Google celebrated day one of Google I/O 2012 conference with a slew of new products and more announcements. Stand back a little and you start to see a company has pitch battles on its hand on many fronts, despite being strong on search, advertising and android.


June, it seems, is the season for new product announcements in Silicon Valley. At its annual WWDC shindig,  Apple announced a slew of new products including its hot-new Macbook Pro with Retina display and iOS 6. A few days later, Microsoft announced Surface, a new tablet/computer that has been designed by Microsoft team and will be sold under the Microsoft brand in Microsoft stores.

And this week it seems it is Google’s turn. So far, it has announced massive upgrades to its search platform, the newest version of Android (Jellybean)the Google Glass, the Nexus 7 tablet and a new multimedia device, Nexus Q. It is also likely to introduce a new cloud offering at its Google I/O event, as I reported earlier.

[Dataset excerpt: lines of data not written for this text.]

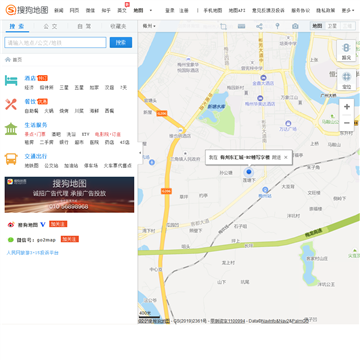
Task: Switch map to 卫星 satellite view
Action: [332, 26]
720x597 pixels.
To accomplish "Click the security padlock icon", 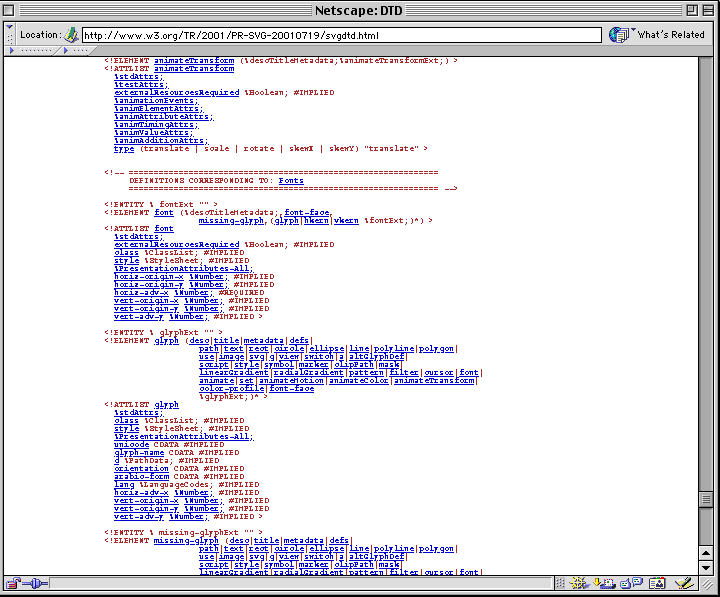I will [x=12, y=583].
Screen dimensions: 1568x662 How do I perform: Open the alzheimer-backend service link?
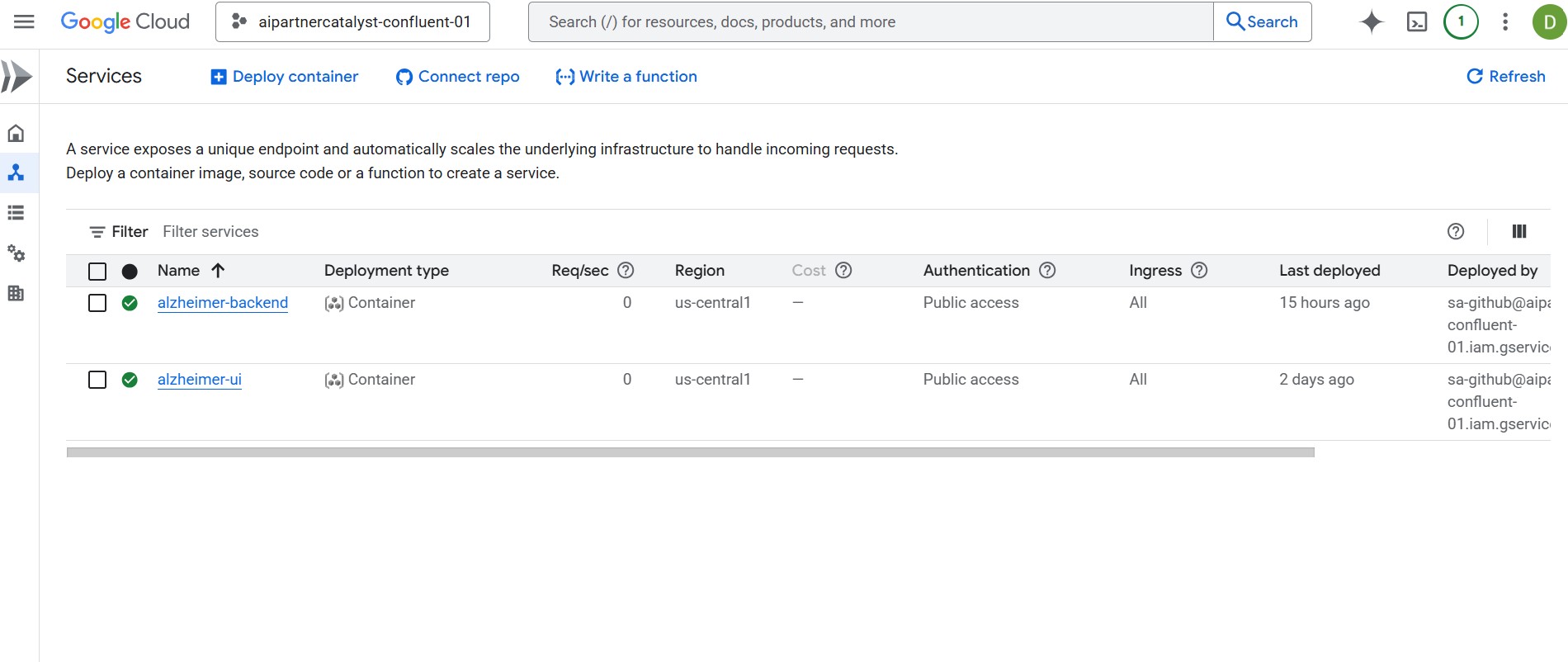pyautogui.click(x=223, y=303)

However, when you stand back from all the announcements made by Google today and increase the periphery, you start to notice that this is a company that is fighting a lot of battles on many fronts. In some places it is winning, but most places it is trench warfare.

It is still the king of search and advertising. It is doing quite well when it comes to Android, though they never really talk about its real financial impact on Google’s business. I would argue that Google Apps and Google Chrome OS have a decent shot of carving out a meaningful role inside corporations, retailers, airlines and campuses. Google Maps is a market leader and well, there is nothing like YouTube – though the monetary impact of the video colossus is still kept under a fog by Google. However, this is where the list of sure things end. Simply take a look at this list of what I believe are important battles Google is fighting, and you begin to understand the challenges that Google faces.


  • Google’s Android is fighting with Apple’s iOS platform. It says a million new devices are being activated every day and there are 400 million Android devices out there.
  • Google just launched Nexus 7 to essentially compete with Apple’s iPad and other tablets in the market.
  • Google TV and Apple TV are in competition for the dollars and attention of connected-entertainment consumers.
  • Google Drive vs iCloud.
  • Google Maps versus Apple Maps.
  • Google Wallet/Play versus the Apple iTunes platform.
  • Google Books, Google Music and other Media versus iTunes and iBooks.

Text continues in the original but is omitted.